**READING PASSAGE:**

━━━━

An aquatic treadmill provides a path to greater mobility
By Tom Tozer
The result of research often is shown in hard and fast metrics. For Janette Rodgers, the only metric she cares about is that her wheelchair, once her prison day in and day out, now sits empty 90 percent of the time—in large part because of the hours she spent in 270 gallons of water.
After suffering a broken neck and spinal cord damage in a car accident in 2007, Rodgers, 53, was nearly taken off life support. Later, doctors told her she would never walk again. A year later, she was a participant in Dr. Sandra Stevens’s underwater treadmill study at MTSU, where she gradually managed to take a few steps with assistance.
Today, Rodgers’s husband, Terry, watches as his wife walks 500 feet every day to the mailbox at their home in Rockvale, Tenn.
“She pretty much does all the housework now—dishes, laundry, cleaning floors—and she keeps up with the shopping a lot better. There’s a big improvement in her outlook,” says Terry Rodgers, as he glances over at his wife going through her underwater paces. “I used to do most of it, and I didn’t care for it,” he adds with a grin.
“When I first started therapy, I was out of my power chair maybe 10 percent of the time,” Janette Rodgers adds without breaking her rhythm. “Today, I’m out of it 90 percent of the time. It has really made a difference in my mental outlook. In the four years since my accident, my doctor says he has never seen such improvement.”
“If you quit trying, you’ll quit improving,” Stevens yells over the whirring of the treadmill.
Dr. Don Morgan, MTSU health and human performance professor, brought the treadmill to the University a few years ago. He describes the therapy as “relatively new technology.” Morgan and his graduate students, including Stevens, began their initial work with the treadmill using funding from the National Institutes of Health.
Stevens graduated from MTSU in December of 2010 with a doctorate in human performance. She recently accepted a postdoctoral position at MTSU and is now testing participants for a new study of people with spinal cord injuries (SCI) who have no ability to move their legs whatsoever. Throughout 2009, she worked with 12 people, including Rodgers, who had severe SCI, utilizing the underwater treadmill. She found that, as a group, they demonstrated a 57 percent increase in leg strength, 39 percent improvement in balance, 34 percent improvement in preferred walking speed, 61 percent improvement in rapid-walking speed, 82 percent improvement in a six-minute walking distance, and a 121 percent increase in the number of steps they took in their own environment. “Everybody had some measure of improvement,” Stevens says.

━━━━

**ENTRIES SUPPLIED:**

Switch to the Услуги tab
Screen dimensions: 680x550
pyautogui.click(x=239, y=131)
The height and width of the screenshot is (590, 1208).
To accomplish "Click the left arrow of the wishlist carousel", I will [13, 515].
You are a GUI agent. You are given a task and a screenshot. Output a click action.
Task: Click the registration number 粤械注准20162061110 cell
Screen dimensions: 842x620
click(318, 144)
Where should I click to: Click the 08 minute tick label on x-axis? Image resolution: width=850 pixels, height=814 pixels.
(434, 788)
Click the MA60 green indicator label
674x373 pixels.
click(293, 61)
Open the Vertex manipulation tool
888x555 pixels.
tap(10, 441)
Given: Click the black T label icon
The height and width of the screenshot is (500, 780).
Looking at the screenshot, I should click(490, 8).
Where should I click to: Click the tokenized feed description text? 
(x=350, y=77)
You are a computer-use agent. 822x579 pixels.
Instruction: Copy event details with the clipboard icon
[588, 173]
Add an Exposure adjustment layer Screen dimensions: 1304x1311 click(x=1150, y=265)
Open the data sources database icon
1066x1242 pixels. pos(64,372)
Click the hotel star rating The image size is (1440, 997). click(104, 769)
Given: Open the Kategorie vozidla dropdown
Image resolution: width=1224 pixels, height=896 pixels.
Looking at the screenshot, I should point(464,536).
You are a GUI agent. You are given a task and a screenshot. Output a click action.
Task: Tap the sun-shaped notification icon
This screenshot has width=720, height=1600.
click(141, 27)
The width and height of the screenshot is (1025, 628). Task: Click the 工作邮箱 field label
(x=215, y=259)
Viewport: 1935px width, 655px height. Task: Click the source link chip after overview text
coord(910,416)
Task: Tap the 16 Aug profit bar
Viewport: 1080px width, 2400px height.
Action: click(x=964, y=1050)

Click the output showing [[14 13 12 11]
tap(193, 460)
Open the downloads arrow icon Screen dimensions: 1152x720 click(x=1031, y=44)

━━━━

**APPLY WHAT YOU READ:**
(A) Answer these from the aquatic treadmill article, one line each:
(i) In what year was Janette Rodgers in the car accident?
(ii) How many feet does she walk every day to the mailbox?
(iii) In what month and year did Sandra Stevens graduate from MTSU?
(B) Please list every measure from the 2009 study in the aquatic treadmill article, with the percentage improvement or increase reported for each.
(C) Resume the aquatic treadmill article with the sentence after its final quote from Stevens.
The listing comes from a different source than the aquatic treadmill article.

**TASK RESULTS:**
(A)
(i) 2007
(ii) 500 feet
(iii) December 2010

(B)
Leg strength: 57 percent
Balance: 39 percent
Preferred walking speed: 34 percent
Rapid-walking speed: 61 percent
Six-minute walking distance: 82 percent
Number of steps taken in their own environment: 121 percent

(C)
Participants also demonstrated greater than typical cardiac responses to training. So the more training increased, the more muscles worked to increase blood flow to the heart and the more signals sent to the brain by nerves in the muscles triggered the appropriate cardiac response to exercise.
Almost all participants reported improvement in mobility, greater independence, better general health, and improved mental well-being. Some said they could climb stairs without assistance, and others said they could reach over and pick up something off the floor, including themselves, if they fell. One participant who had leg braces said he stopped wearing them because he had built up so much muscle in his legs, the braces no longer fit.
“Then he realized he didn’t need them,” Stevens says excitedly.
That a researcher could show such excitement and compassion about a patient’s recovery perhaps in part derives from a horrific personal experience Stevens suffered while she was a Fulbright scholar in Africa in 1998. During that trip, a bus Stevens was on hit another bus head on, fell off a bridge, and plunged into a river below. Five passengers died. Stevens was pulled from the wreckage by a Guinness beer truck driver who had been following her bus. She lay on the riverbank for hours before she was airlifted to Geneva, Switzerland, for treatment. She wondered if her injured left arm would have to be amputated or if it might become diseased and cause her death. Stevens also lost part of her right hand in the accident. It is an experience she says helps her identify somewhat with the personal suffering her patients have experienced in the loss of the use of a limb.
Stevens’ research has garnered significant interest from media outlets and occupational health professionals alike. MTSU’s resulting brand as a leader in underwater treadmill research has even attracted potential investors with designs on building an aquatic research facility at MTSU—one that would expand spinal cord therapy research but also potentially allow MTSU to become a leading research voice for the use of aquatic exercise to reduce the national cost of big-dollar diseases such as diabetes and obesity.
As such, MTSU is poised not only to help those who need therapy but also to provide hard-and-fast metrics on other positive outcomes of aquatic therapy.